▸ What you need to do
Resume the discussion below about government waste and Apple's security from the point where it ends.

▸ Text passage
::::
This is not a battle of mathematics - politicians should not need to leverage any knowledge of encryption to know that coercing a corporation into destroying its product's security apparatus is both unethical and illegal.

> The US and its underlying political system has possibly created more value than any society in the history of the world.

Apple, today, has done a lot more to bring value to the world than any of the politicians in DC have, today. Perhaps you could make such a fallacious argument about some of our better times of politics - but not today. Today's government has bumbling fools like Lindsay Graham and Joe Biden in leadership positions.


It's a good point that solid debate at the federal level prevents them from moving too quickly. But I would counter by saying that if their debate is consuming a large portion of our GDP, the infighting alone holds us back and I'd prefer they just went home and did something else: 3.8T fed budget / 16.8T US GDP ~= 22% being consumed by them. If 10% of that is waste (~2% of GDP) and we're growing at 2% GDP/year, the difference is doubling in 30 years (which might not even show in GDP/person due to population growth) vs a 3.7X increase in 30 years, which is a strong and innovative nation. In short, even just a 10% waste on their part might be holding back the whole nation. I bet the overhead waste of the feds is 10%. I don't even want to think about how much the military waste is holding us back.


Yeah, we should have some kind of central authority figure to just make the right decisions instead of wasting all this time and effort on debate. What could go wrong?


If the central authority figure is an algorithm, I could be persuaded to support that.
::::
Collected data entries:
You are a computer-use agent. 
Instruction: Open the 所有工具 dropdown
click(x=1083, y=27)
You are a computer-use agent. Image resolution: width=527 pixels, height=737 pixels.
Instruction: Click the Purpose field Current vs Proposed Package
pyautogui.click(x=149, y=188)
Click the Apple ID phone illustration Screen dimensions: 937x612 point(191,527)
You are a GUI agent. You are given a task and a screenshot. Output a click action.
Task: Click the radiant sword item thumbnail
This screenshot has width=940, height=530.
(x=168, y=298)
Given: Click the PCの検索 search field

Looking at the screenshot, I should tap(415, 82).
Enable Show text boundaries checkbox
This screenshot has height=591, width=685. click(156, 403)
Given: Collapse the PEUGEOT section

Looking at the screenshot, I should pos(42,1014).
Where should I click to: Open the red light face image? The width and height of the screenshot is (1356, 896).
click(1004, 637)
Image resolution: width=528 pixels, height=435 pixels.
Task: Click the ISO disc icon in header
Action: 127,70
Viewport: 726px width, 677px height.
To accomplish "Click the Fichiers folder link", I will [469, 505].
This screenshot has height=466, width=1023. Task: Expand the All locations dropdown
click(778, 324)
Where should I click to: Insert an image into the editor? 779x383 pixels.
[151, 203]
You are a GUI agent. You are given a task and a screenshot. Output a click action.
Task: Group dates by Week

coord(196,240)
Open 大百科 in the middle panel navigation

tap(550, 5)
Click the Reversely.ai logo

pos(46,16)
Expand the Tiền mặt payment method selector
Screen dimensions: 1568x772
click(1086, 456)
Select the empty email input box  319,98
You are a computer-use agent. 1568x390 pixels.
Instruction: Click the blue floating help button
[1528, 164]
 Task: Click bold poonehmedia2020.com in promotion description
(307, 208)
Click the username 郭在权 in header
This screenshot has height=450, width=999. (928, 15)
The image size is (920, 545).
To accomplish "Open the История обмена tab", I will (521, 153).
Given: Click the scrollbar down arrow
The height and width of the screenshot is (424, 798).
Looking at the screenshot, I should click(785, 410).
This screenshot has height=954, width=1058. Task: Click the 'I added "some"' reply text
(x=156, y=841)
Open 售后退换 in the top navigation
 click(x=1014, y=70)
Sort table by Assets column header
::::
▸ Output for this task
It's probably too soon, but I think one day having near real-time information on the state of the economy could enable a central controller that is more efficient than the markets.

In any system, every decision is about trade-offs. I could see elections being created where individuals vote for algorithmic priorities (ie rank education, law enforcement, r&d spending, etc...).


I hear China has one of those, maybe they will share their guy with us. It's all rainbows and unicorns over there.


Vitally important programs like Medicare have an acknowledged ~10% fraudulent payment rate. And that isn't counting inefficiencies, just outright fraud.

So programs with less oversight, and less importance, are likely to have just as much if not more fraud. A lot of it perfectly legal and baked into the system like military contracts.

Not embracing a culture of harsh punishment and strong public shaming of even the hint of corruption has cost this country trillions over the years. Trillions which would have compounded results (like maybe smaller classrooms with better educated teachers).